Amazon offers 'great potential for growth'

Thursday, December 2, 2010

With Amazon.com ranked as the top consumer website on this week's Cyber Monday, Hamilton and Bradley counties will link to a company with a bright future if the online retailer builds two distribution centers in the area, officials say.

"It's a good solid company that has a lot of great potential for growth," said Brad Eilts, an economic development official in Montgomery County, Kan., where Amazon has had a 1.4 million-square-foot center since the mid-1990s.

Buddy Rizer, an economic developer in Loudoun County, Va., said Amazon already has distribution and data centers there and plans to invest $60 million in a next-generation data center.

"They have a very significant footprint," Rizer said.

Fred Kiga, Amazon's director of policy, said Wednesday that the company's two local facilities - both 1 million square feet - could be up by Christmas 2011.

Applications to work at the centers could be taken by mid-2011, he said. Amazon, which runs more than 20 distribution centers nationwide, would seek people with high school or graduate-equivalency degrees for most jobs, he said.

While the vast majority would be warehouse posts, about 10 percent will require higher skills, the official said.

A majority of those hired at the centers would start at more than $10 an hour, Kiga said. For permanent employees, Amazon offers variable cash pay for performance and they're entitled to restricted stock units, he said.

Amazon is looking to employ more than 1,400 full-time workers and potentially more than 2,000 part-time or seasonal employees, and would invest upward of $165 million in the two centers, officials said. Most of those hired to staff the new complex would be local hires, Kiga said.

"There will be some senior folks that come from the distribution network to train people how these centers work," he said.

Technology is key

The new centers would hold "the latest in technologies" in material handling, sorting and order shipments, Kiga said.

"This represents one of the new wave of fulfillment centers that we have," he said.

The Chattanooga location would be one of Amazon's more technologically advanced in terms of design, size and computer software, Kiga said.

"It allows us to handle many more items per hour per employee," he said.

Kiga said the new Southeast Tennessee centers will expand Amazon's presence in the region, but the facilities could handle some products shipped nationwide.

The Hamilton County site would be considered a sortable facility and the Bradley site will include large items that are not as easily maneuverable into packages, Kiga said. The Bradley center would be less automated and have only about one-fifth as many employees, he said.

Chattanooga Mayor Ron Littlefield said distribution is an important economic niche for the region.

"It adds dimension and strength to our economy," he said.

Hamilton County Mayor Claude Ramsey said he's hopeful the final details on the project soon will be finished, calling it "a very positive step."

Trevor Hamilton, the Chattanooga Area Chamber of Commerce's vice president of economic development, said Amazon has experienced "phenomenal growth" and is a Fortune 500 business. He said he hoped ground will be broken soon at the Enterprise South industrial park site.
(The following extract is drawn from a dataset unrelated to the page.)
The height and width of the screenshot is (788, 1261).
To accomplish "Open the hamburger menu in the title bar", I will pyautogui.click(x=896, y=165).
The local centers would expand Amazon's distribution locations in the Southeast beyond existing facilities in Kentucky and Virginia. In 1999, Amazon opened what was then its biggest distribution center in the Atlanta suburb of McDonough, Ga., but the 800,000-square-foot facility closed after business slumped following the 9/11 attacks two years later.

Work campers

Eilts, who directs the Montgomery County Action Council in Kansas, said Amazon employs about 650 people full-time there and up to 1,600 during the peak holiday season.
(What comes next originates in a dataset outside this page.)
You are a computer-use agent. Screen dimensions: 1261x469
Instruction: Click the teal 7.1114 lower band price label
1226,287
During the season, a couple of hundred "work campers" who live in parklike sites for recreational vehicles are employed by the company, he said.

Kiga discounted using worker campers here, saying they're used in locations where labor is short. He cited work force availability and closeness to Amazon's markets as key reasons why the company is eyeing the Chattanooga area.

Still, an Ooltewah group is concerned the company will bring in work campers and put them in Hamilton County.

John Harris of Ooltewah Citizens for Responsible Growth said he's not opposed to Amazon, but he has heard it plans to use work campers at all its facilities.

Harris wondered why Amazon wouldn't use local employees, and he called for that provision to be put into agreements between the company and local governments.

"We better understand what kind of neighbors and employers they're going to be," he said.